Plus récemment, elle a poursuivi ses développements pour s’attaquer également aux problèmes de stress et de burnout. “Nous évoluons du traitement curatif vers le préventif”, explique Brenda Wiederhold, directrice de VRMI et par ailleurs psychologue clinicienne.

Pour le traitement des phobies, sept mondes virtuels ont été développés qui plongent le sujet dans un univers où il doit faire face à diverses situations, dans un environnement visuel, graphique et sonore dont les “tonalités” stressantes peuvent être modulées pour simuler des situations anxiogènes allant grandissant. Les réactions du patient sont contrôlées en temps réel.

Pour ce faire, les séances de traitement impliquent de coiffer un casque de réalité virtuelle agrémenté d’écouteurs stéréophoniques, de quoi combiner signaux visuels et auditifs.

Depuis peu, la société a transposé la solution du desktop vers des équipements mobiles. Un financement européen (DG Connect) lui a permis de développer une version pour iPad. L’appli interagit avec une montre connectée qui mesure le degré de stress de la personne (rythme cardiaque). Toute modification du rythme est visualisée à l’écran – par exemple, via le volume ou l’intensité d’une chute d’eau. Plus la personne se calme, plus le débit se ralentit.

Une autre demande de financement a été introduite, cette fois afin de développer des solutions de traitement de la dépression et d’“immunisation contre le stress”, par exemple en cas de désastre naturel. Publics visés: les sauveteurs, le personnel médical… Les mêmes principes sont déjà utilisés dans le domaine militaire tant pour soigner les soldats revenant de zones de guerre et souffrant de stress post-traumatique que pour les préparer à leurs futures missions. VRMI a ainsi déjà mené plusieurs projets pour les forces armées polonaises, croates et américaines.

Quand le marketing passe du rêve au virtuel

Ouat! est une jeune agence de marketing qui s’est choisie comme terrain de jeux le monde des sciences de la vie. Un secteur sélectionné à la fois en raison du parcours professionnel de ses deux fondateurs et parce qu’ils y ont vu “un univers scientifique, très conservateur, qui a besoin de développer et de mettre en oeuvre de nouveaux outils de marketing.”

Le fait est que Ouat! a de quoi bousculer bien des habitudes, L’agence fait en effet appel à la réalité virtuelle, notamment aux solutions développées par SoftKinetic, qui allient casque Oculus Rift et caméra 3D. “L’immersion dans des environnements virtuels permet de visualiser et de mieux faire comprendre concepts et messages. C’est là pour nous un nouveau medium de communication que nos clients pourront utiliser pour leurs propres besoins de marketing ou de démarchage de clientèle”, explique Matthieu Egloff, “architecte marketing” et co-fondateur de Ouat!

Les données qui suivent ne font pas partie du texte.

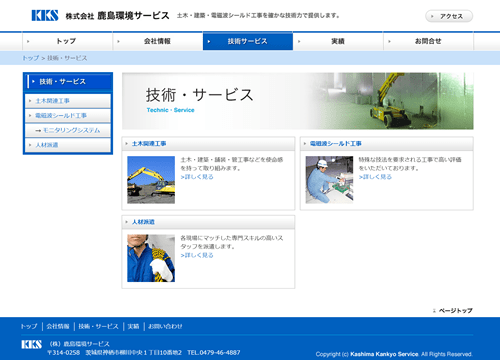
Task: Open 実績 in the main navigation
Action: click(x=338, y=41)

L’agence développe des univers virtuels qui permettent de présenter et de confronter pudiquement l’utilisateur à de nouveaux équipements, à des processus de production, aux méthodes de construction d’usines de production cellulaire, etc.

Un premier contrat a été conclu avec un client américain- Pall Life Sciences, société biopharmaceutique qui développe des solutions et unités de production cellulaire de nouvelle génération.

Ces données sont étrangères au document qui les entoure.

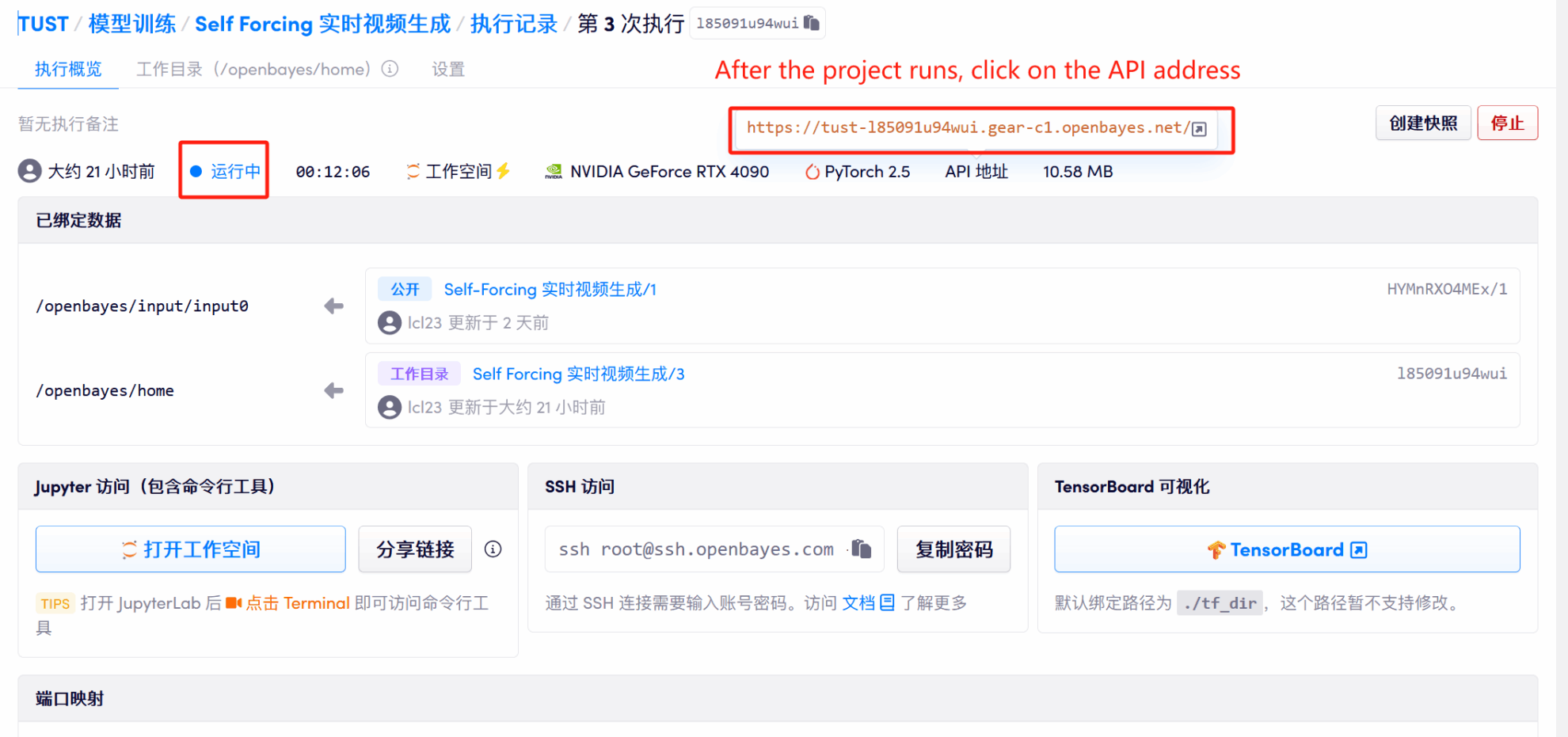Copy the SSH command clipboard icon
1568x737 pixels.
(861, 549)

Ouat! a créé un monde virtuel dans lequel les clients et prospects de Pall peuvent se plonger pour se familiariser avec les concepts complexes de ce secteur, manipuler des objets et éléments virtuels simulant la construction d’unités de production de thérapie cellulaire. De quoi – en principe – mieux les convaincre des arguments différenciateurs de Pall Life Science.

Le réalisme est encore accentué par un potentiel de préhension et de manipulation (simulées) d’objet, rendue possible par la présence, sur le casque Oculus, de la caméra 3D développée par SoftKinetic, grâce à laquelle les mains de l’utilisateur se retrouvent simulées dans l’univers virtuel.

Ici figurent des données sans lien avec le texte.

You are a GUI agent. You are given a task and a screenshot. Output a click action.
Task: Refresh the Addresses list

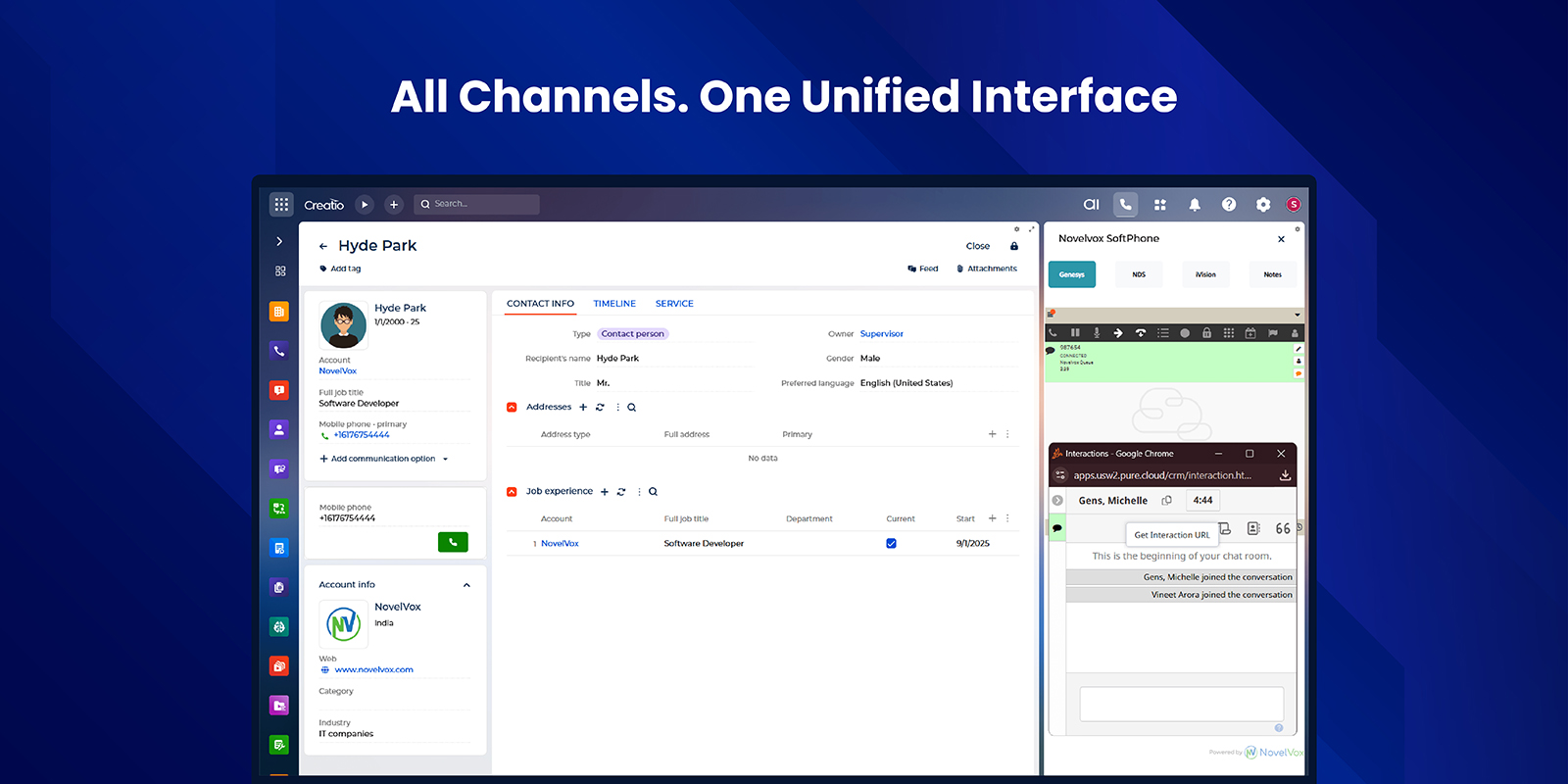600,408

Si les premières cibles de Ouat! se situent dans le secteur des biotechnologies, l’agence espère étendre ses prestations, demain, au monde de la formation. “Les sciences de la vie sont une industrie où la formation et la qualification sont particulièrement onéreuses. Notre solution ne se veut pas un outil universel mais pourra faciliter l’apprentissage dans divers aspects.”